▶ _TASK STATEMENT_: Return exactly and only these lines: the first of the listing through the one containing "IRT (479, 574)".

*** SUPPLIED DATA ***

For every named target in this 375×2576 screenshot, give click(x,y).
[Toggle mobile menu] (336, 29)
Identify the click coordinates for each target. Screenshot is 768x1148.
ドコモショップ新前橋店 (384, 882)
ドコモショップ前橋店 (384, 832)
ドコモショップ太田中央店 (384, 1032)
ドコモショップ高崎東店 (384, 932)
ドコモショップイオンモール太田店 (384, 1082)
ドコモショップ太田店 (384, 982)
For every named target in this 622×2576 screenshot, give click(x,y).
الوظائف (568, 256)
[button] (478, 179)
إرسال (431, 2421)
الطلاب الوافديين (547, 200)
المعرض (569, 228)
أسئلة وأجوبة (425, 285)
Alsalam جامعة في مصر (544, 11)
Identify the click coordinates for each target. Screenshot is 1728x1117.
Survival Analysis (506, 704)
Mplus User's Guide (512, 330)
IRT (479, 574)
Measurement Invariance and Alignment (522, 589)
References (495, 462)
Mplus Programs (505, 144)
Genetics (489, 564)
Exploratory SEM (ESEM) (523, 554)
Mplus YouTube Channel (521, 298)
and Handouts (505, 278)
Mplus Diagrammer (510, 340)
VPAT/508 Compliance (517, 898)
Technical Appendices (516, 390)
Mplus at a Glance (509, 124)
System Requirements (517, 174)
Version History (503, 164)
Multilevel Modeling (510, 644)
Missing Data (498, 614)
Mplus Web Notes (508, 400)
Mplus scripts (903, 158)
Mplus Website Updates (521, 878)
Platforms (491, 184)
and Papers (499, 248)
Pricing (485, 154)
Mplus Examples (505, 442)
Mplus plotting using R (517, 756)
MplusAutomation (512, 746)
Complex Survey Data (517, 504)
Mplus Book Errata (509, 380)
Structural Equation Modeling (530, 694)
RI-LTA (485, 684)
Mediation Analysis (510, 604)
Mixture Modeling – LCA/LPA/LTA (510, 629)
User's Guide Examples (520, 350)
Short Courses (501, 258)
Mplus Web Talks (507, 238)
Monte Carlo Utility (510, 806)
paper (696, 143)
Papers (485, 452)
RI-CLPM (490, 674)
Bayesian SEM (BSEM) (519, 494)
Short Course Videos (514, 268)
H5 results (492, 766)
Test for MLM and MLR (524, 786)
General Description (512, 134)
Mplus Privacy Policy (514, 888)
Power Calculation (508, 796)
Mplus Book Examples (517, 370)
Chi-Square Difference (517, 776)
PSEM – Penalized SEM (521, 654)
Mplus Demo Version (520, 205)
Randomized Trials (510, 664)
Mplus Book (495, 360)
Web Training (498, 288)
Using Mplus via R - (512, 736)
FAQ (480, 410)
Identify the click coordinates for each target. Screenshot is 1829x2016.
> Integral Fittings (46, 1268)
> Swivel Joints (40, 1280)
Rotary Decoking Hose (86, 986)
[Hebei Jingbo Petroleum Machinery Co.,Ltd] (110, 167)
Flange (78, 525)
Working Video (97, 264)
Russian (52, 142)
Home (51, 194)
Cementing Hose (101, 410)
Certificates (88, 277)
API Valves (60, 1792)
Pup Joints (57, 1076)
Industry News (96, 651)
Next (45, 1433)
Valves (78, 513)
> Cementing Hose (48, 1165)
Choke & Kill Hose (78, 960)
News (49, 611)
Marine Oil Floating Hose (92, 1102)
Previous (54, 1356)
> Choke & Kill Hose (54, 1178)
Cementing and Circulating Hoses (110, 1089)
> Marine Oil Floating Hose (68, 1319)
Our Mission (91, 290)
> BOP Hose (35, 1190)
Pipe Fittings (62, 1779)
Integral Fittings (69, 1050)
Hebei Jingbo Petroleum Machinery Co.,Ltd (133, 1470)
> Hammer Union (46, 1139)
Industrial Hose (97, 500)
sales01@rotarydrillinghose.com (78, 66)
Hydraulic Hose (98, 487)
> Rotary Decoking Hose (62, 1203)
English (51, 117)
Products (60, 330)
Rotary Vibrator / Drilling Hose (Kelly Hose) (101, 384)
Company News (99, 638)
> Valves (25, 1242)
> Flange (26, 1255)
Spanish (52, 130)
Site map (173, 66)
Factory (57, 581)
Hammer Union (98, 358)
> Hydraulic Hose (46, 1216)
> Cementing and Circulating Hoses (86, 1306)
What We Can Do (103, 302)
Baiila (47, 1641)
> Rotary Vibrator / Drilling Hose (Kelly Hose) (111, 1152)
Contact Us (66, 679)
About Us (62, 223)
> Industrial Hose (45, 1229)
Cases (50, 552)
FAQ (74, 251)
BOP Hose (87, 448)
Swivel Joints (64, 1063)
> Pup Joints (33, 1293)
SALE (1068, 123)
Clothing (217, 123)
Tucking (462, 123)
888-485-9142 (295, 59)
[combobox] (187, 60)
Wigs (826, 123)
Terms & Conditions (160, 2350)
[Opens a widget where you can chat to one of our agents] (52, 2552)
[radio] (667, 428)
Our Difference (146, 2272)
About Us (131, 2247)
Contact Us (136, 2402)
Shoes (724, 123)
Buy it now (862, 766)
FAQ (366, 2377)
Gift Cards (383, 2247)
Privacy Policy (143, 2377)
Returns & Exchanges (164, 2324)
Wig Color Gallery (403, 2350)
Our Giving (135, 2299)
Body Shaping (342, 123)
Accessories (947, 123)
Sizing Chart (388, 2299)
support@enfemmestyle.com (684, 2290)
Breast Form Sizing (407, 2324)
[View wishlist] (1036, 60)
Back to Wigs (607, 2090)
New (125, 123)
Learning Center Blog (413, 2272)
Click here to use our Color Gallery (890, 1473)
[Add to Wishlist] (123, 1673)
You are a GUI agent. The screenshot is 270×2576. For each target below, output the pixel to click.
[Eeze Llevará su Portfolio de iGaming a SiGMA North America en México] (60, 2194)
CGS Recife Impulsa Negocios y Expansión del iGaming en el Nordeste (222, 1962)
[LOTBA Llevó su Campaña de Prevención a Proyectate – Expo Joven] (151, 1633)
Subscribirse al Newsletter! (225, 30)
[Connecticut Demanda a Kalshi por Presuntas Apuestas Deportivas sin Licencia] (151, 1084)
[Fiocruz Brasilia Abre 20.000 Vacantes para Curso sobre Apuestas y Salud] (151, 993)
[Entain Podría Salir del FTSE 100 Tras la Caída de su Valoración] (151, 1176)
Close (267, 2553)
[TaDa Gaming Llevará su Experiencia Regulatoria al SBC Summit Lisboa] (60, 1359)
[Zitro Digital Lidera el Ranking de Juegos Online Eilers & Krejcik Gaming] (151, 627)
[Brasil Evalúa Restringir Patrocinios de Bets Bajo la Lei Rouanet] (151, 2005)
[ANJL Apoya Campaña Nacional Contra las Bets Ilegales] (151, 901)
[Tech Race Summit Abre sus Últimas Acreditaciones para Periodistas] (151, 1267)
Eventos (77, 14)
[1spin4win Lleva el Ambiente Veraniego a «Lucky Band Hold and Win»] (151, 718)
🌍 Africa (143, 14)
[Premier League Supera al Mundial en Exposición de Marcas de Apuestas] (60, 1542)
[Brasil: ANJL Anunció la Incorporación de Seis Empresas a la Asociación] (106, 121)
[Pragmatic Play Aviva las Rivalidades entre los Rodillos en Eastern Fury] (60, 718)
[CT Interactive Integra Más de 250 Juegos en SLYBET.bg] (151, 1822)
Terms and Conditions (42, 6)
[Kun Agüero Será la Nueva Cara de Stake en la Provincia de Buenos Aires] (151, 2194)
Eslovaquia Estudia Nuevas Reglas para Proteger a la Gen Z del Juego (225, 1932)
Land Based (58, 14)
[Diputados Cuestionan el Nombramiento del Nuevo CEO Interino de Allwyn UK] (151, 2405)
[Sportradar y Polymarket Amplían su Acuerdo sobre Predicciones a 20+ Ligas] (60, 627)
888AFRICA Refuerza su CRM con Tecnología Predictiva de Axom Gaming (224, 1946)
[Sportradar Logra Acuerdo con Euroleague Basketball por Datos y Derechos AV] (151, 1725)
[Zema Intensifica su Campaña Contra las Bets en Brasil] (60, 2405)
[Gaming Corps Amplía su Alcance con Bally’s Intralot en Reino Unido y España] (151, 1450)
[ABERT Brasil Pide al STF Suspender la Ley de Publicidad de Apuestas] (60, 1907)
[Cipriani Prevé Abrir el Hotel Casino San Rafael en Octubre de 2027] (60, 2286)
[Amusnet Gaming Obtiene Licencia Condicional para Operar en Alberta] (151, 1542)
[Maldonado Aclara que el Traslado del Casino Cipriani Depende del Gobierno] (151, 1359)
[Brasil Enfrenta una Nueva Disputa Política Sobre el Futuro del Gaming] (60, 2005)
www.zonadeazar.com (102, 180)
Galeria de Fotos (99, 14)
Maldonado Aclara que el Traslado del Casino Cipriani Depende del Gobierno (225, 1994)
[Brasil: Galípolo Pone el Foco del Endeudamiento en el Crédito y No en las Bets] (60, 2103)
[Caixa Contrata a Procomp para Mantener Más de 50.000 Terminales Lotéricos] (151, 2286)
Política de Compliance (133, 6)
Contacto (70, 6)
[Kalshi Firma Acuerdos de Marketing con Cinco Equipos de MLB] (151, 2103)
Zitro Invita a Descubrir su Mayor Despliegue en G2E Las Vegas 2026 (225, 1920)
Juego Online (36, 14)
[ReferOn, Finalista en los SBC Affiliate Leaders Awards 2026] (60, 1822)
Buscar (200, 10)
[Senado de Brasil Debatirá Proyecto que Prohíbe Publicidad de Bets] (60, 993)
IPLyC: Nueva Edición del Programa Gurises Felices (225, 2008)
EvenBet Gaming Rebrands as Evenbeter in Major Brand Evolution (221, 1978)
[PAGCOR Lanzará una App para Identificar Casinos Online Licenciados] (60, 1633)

***

▶ _EXPECTED ANSWER_:
For every named target in this 375×2576 screenshot, give click(x,y).
[Toggle mobile menu] (336, 29)
Identify the click coordinates for each target. Screenshot is 768x1148.
ドコモショップ新前橋店 (384, 882)
ドコモショップ前橋店 (384, 832)
ドコモショップ太田中央店 (384, 1032)
ドコモショップ高崎東店 (384, 932)
ドコモショップイオンモール太田店 (384, 1082)
ドコモショップ太田店 (384, 982)
For every named target in this 622×2576 screenshot, give click(x,y).
الوظائف (568, 256)
[button] (478, 179)
إرسال (431, 2421)
الطلاب الوافديين (547, 200)
المعرض (569, 228)
أسئلة وأجوبة (425, 285)
Alsalam جامعة في مصر (544, 11)
Identify the click coordinates for each target. Screenshot is 1728x1117.
Survival Analysis (506, 704)
Mplus User's Guide (512, 330)
IRT (479, 574)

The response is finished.